The language on which the sun never sets

During the early years of the European settlement of America, slave traders had a language policy. Its outcome has a bearing on how we think about the importance of the multicultural Commonwealth today. On the ships bearing African slaves to work on...

During the early years of the European settlement of America, slave traders had a language policy. Its outcome has a bearing on how we think about the importance of the multicultural Commonwealth today.

On the ships bearing African slaves to work on the sugar plantations the policy was to maximise the number of different language backgrounds - to make it difficult for rebels to plot together. The outcome: various forms of pidgin communication developed, including one that facilitated communication between the slaves and the English-speaking sailors.

This pidgin continued to serve the communicative needs of the slaves among themselves and between them and the new landowners in the Caribbean. It is out of this creole English that a continuum of varieties of English eventually emerged in the southern plantations of the American mainland and throughout the West Indies; a continuum ranging from the standard English of organised power to various mixtures of standard and local dialects to street varieties which were only spoken.

Caribbean English today, for all its roots in a history of oppression, enriches a global language and its literature. To learn it is to apprentice oneself to a creative engagement with new horizons of experience.

The same can be said for all the distinctive varieties of English that have developed outside England - not only in the US, but every place where the British Empire spread: Canada, Australia, South Africa, West Africa, South Asia, South-East Asia and the South Pacific, and the Mediterranean.

As David Crystal, perhaps the world's foremost authority on the subject, makes clear in his recent The Stories of English (Penguin), the development of these varieties of English must be seen as fundamentally creative. The spread of this Anglo-Saxon language with a gargantuan sense of its incompletion, its readiness to assimilate new experience, vocabularies and forms, has not led to a standardisation of language or culture.

On the contrary, the result is a creative diversity. Alongside standard English, there exist standard regional forms, non-standard forms, emerging standards and informalities. What learning English involves is knowing which variant of English is appropriate to which context. The pedant who insists on the standards of formal written English in conversation has lost his way as much as the writer who writes up her CV in dialect.

Mr Crystal is aware of the prescriptive anxieties of those who (like an English head teacher writing in The Observer 23 years ago) linked the slide of punctilious standards in grammar to a slide in "punctiliousness in such matters as honesty, responsibility, property, gratitude, apology and so on". But his hope is that children will grow up in "a world which is intelligent, responsible, and mature, in its linguistic beliefs and attitudes... which will recognise a federation of standard and non-standard varieties, performing different life functions". Singlish (the colloquial English of Singapore which is mixed with Chinese) used in an internet chat room can speak more truthfully to experience than another variant, and it would be a cultural loss to a Singaporean child not to have access to it.

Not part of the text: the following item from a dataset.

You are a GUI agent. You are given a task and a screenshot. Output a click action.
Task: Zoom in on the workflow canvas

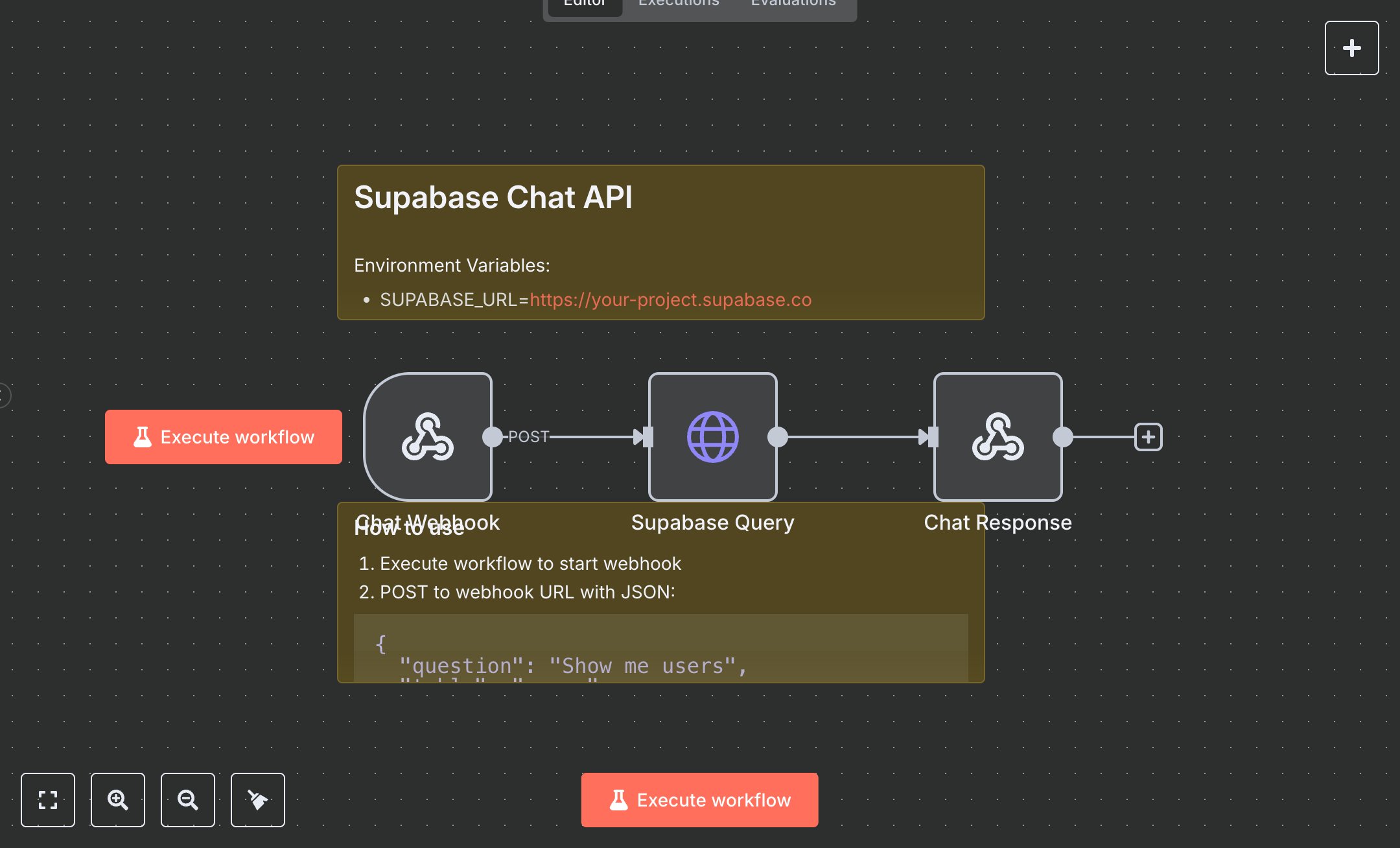(117, 800)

Mr Crystal advocates those curricula that teach students to explore "the reasons lying behind the choices of words in such contexts as a scientific report, a news broadcast, or an advertising slogan.... to promote a more responsive and responsible approach to language, in which students would come to understand why people use language in the way they do, and would put this knowledge to active use to become more able to control language for themselves".

The nature of culture has some strong resemblances to the nature of language and what Mr Crystal says about the English language and language policy can be adapted to illuminate the nature of multiculturalism. Two parallels are worth highlighting.

First, English has absorbed vocabularies from around the world and has been transformed as a result. But it has borrowed and adapted without losing its character; on the contrary it has become richer as a result, so rich no single individual or region can master it in its entirety. Similarly, cultures, particularly during periods of radical social transition, thrive when they are open to cross-cultural exchange, not when they become enclaves.

Second, one masters English, one controls it for oneself, when one knows how to adapt it to different domains, to the particular role or identity one needs to adopt in a specific context. We would wonder at the career woman who speaks and behaves the same way at work, with friends, and at home. Similarly, a multicultural world is one where people are permitted to adopt multiple cultural identities, depending on the role they are performing. A good education in multiculturalism would be one that taught students not just about different cultures and cultural styles but how to recognise the cultural tradition or community that illuminates their identity when carrying out a certain role.

In the development of such a multicultural curriculum, the Commonwealth, a multicultural network that celebrates a great language by sharing and at the same time diversifying it, can play a role that is, alas, urgently needed.